To produce the bars, Made With Local partners with three social enterprise bakeries in Nova Scotia. The organizations have supportive work and training programs for marginalized adults who have barriers to the mainstream workforce. More than 100 program participants make thousands of Real Food Bars by hand every day.
Russell says as the company grew, she thought about getting a big co-packer, but instead decided to “double down” on the social enterprise model. “Creating a new social-impact production model isn’t easy, but seeing how it uplifts our communities is so worth it,” she says. “We are building capabilities within these social enterprise organizations … and we can say to customers that every bar you buy makes a positive impact on Canadian communities.”
Director, fresh programs
Georgia Main Food Group
A Red Seal chef, Stu Smith moved from the Vancouver restaurant world to the grocery industry in 2012, joining H.Y. Louie (now Georgia Main Food Group) as a fresh specialist. In 2017, Smith took on the newly created role of director, fresh programs. He oversees all the fresh departments for Fresh St. Market, as well as the fresh departments of 23 IGA stores in British Columbia.
With a true passion for food, Smith has differentiated both banners from the competition in many ways, including transitioning to an entirely AAA-Angus Western Canadian beef program and revitalizing the panini program.

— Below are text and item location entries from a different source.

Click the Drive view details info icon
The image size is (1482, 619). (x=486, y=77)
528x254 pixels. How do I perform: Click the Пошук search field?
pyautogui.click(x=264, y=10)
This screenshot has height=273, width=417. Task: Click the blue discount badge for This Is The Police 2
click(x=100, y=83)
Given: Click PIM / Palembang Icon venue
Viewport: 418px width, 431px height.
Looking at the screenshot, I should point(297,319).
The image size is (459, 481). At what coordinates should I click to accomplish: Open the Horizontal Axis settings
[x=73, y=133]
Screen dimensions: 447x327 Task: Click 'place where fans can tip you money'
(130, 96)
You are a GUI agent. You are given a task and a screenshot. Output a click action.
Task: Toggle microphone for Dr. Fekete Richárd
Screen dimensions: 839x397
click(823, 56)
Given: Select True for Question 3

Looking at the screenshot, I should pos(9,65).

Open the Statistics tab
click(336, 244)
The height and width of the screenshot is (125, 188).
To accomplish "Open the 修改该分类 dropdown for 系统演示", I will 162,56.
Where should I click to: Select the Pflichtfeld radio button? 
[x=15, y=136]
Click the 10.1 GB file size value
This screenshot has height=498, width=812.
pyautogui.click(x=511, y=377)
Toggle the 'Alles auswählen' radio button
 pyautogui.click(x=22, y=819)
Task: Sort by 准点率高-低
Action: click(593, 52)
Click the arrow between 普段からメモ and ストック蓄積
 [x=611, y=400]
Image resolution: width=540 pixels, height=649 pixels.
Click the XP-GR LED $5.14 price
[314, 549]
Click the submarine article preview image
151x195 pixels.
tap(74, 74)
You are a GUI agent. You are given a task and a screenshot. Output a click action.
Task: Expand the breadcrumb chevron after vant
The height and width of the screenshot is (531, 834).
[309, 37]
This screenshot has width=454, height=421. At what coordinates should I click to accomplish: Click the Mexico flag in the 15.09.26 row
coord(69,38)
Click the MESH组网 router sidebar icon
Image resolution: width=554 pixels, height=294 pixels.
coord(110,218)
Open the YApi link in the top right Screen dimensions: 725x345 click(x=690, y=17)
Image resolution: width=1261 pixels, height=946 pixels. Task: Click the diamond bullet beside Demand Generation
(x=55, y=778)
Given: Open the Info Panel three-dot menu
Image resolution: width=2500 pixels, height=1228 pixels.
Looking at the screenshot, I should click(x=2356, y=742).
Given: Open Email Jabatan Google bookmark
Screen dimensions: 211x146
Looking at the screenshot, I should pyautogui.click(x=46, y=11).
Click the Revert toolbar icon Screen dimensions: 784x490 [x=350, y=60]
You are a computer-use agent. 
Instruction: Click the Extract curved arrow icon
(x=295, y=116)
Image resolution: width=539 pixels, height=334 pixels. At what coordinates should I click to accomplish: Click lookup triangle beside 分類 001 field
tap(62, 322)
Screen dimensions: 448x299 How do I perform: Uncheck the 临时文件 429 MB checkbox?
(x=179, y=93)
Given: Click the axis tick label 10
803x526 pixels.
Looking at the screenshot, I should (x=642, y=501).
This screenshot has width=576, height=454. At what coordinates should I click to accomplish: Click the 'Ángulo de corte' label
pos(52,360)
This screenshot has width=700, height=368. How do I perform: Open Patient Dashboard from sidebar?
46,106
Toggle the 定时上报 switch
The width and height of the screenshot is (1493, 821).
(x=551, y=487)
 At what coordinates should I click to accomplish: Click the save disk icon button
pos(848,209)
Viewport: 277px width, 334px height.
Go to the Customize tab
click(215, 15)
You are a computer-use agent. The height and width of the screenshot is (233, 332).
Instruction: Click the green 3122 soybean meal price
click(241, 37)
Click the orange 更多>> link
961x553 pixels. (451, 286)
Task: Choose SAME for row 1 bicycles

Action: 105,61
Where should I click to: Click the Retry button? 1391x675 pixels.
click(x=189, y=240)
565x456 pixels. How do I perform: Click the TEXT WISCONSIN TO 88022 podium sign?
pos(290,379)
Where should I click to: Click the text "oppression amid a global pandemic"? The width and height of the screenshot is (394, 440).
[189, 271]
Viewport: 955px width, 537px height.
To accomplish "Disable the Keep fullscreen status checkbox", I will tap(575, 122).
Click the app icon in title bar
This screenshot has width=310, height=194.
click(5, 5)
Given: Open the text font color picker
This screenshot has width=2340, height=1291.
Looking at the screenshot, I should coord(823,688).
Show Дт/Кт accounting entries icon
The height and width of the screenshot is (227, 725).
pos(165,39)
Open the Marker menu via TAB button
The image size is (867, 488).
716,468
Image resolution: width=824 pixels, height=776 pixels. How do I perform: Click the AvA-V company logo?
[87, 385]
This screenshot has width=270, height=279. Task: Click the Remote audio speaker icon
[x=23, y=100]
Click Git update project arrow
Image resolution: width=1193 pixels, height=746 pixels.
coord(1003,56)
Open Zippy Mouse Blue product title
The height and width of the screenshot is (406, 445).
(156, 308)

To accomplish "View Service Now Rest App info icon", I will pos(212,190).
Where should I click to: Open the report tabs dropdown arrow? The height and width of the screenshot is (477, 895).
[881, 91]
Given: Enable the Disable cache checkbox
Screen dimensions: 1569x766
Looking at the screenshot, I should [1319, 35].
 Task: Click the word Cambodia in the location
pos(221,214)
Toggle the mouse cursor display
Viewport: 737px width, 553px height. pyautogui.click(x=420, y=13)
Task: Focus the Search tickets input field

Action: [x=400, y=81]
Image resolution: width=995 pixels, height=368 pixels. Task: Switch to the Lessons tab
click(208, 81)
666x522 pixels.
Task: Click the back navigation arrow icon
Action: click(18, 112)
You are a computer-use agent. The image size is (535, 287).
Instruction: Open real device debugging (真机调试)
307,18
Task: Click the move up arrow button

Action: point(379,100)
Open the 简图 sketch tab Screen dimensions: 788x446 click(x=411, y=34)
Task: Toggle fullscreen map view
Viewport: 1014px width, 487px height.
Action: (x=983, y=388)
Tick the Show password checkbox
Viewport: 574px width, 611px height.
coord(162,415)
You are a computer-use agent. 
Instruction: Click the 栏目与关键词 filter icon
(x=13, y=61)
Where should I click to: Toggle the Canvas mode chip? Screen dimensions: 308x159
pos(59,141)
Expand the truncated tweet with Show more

A career highlight for Smith was supporting the fresh departments as Fresh St. Market expanded to four locations (soon to be six). He’s also proud of his involvement with the Vancouver Whitecaps major league soccer team, having created the Cookin’ With the Caps cookbook featuring original recipes that match each team player, as well as a series of cooking videos.
“I believe that if you work hard and you have passion, good things will follow,” says Smith. “I want to continue to grow and get better, both as a leader and as a human being. And hopefully that will lead me to even bigger and better things.”
This article appeared in Canadian Grocer’s December 2019/January 2020 issue.